_Task goal_. Find each line in the data that contains the string "pixels", matching case exactly, and copy those lines.

_Provided material_.
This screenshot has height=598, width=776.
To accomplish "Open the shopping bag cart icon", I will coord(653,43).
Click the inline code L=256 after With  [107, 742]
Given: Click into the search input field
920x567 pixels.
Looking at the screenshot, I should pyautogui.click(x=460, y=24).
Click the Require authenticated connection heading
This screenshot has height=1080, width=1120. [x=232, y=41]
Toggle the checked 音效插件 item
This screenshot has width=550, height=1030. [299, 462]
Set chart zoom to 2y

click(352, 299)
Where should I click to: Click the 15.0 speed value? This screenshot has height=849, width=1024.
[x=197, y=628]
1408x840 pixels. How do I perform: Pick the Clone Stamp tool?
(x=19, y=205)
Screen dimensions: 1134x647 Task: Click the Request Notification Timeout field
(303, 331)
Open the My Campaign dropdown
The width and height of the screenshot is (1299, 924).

_Solution_.
920x567 pixels.
1408x840 pixels. How do I perform: Pick the Clone Stamp tool?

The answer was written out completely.